E’ tutto così in questo regime di ladri di polli che sono le istituzioni forensi italiane: il drammatico e il grottesco si fondono, non si comprende mai dove cominci l’uno e termini l’altro, è un continuo ed incessante moto ondoso, una spuma di forze primordiali ed ancestrali, che rimanda alla natura, nei suoi primi vagiti. E’ l’origine della specie, rivisitata in salsa forense, con il Consiglio Nazionale Forense, al gran completo, a recitare nel ruolo di 35 (mi pare siano 35, fatico davvero a memorizzarne il numero, tale è l’irrilevanza della vicenda), protozoi.

 

Un tripudio. Potrei fermarmi qui, ma preferisco andare avanti. Salto quasi al completo la relazione di un altro collega che in questa crisi non c’entra per nulla, il mio grande e caro amico Remo Danovi.

 

“ERAVAMO NEL VEEEEEECHIO WEST…”

 

Nel mio articolo “Eravamo nel veeeeeecchio west”, mi ero già soffermato sulla figura di Remolo. Classe 1939, anch’egli è stato totalmente estraneo alle sorti e alle responsabilità della crisi che l’avvocatura ha vissuto negli ultimi 250 anni. Difatti, egli si è limitato a rivestire le principali cariche apicali all’interno della professione forense. Il mio Remolo è stato infatti già presidente del Consiglio Nazionale Forense e capo della delegazione italiana presso il Consiglio degli Ordini forensi europei. Attualmente è “solo” il capo dell’avvocatura milanese, essendo il Presidente dell’Ordine degli avvocati della città meneghina. Insomma… chiedetegli tutto, ma non di parlare del ruolo che abbia avuto “lui” in questa faccenda, perché lui non c’era.

 

Romolo e Remolo. Cit. Ma io a Remo voglio bene. E’ una brava persona. Cit. Ciro Sasso

 

Ciance al bando. Torniamo alla marketta del giornale del Ministro della Giustizia e chiediamoci cosa abbia di tanto importante questo saggio, da meritare che i bravi avvocati italiani spendano 13 euro per acquistarlo.
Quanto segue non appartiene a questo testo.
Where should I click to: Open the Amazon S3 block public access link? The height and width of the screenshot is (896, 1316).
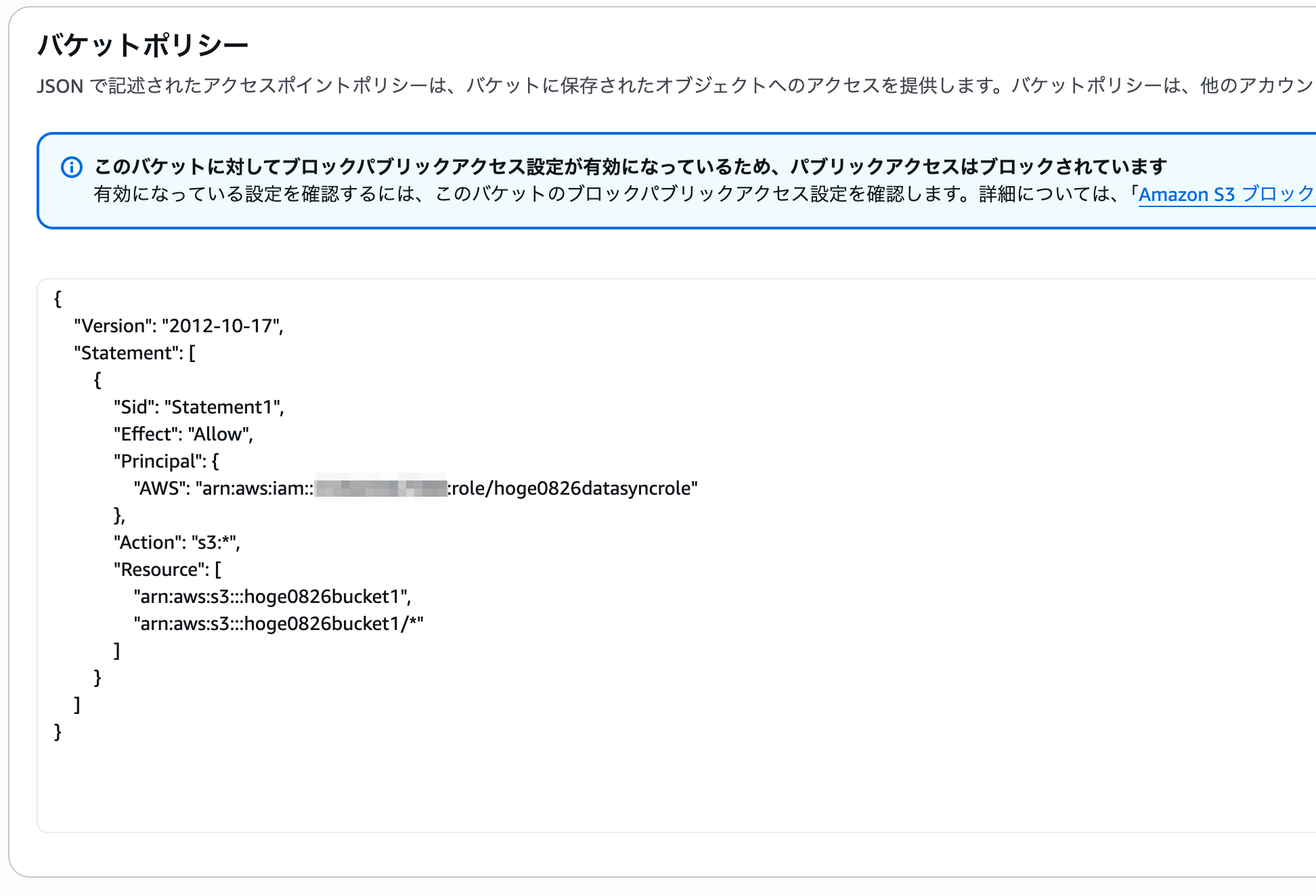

La marketta parla di una “sintesi delle riflessioni che gli avvocati si pongono… sul futuro della professione”. Confesso, qui sono rimasto di stucco. Come avrebbe detto il mitico mago di Segrate, mi sono lanciato in una serie di “Oh pbacco… oh pbacco”, reiterati e sgomenti. Cioè… autore… classe 1938 e autore della prefazione… classe 1939… ovvero 160 anni in due… che parlano di cosa? Del futuro della professione. Che dire… largo ai giovani e che lo sforzo sia con noi.

 

P. S. Almeno aridatece Piero Chiambretti. Se proprio dobbiamo pagare due milioni di euro all’anno per questa roba, che perlomeno ci si diverta. Sudario.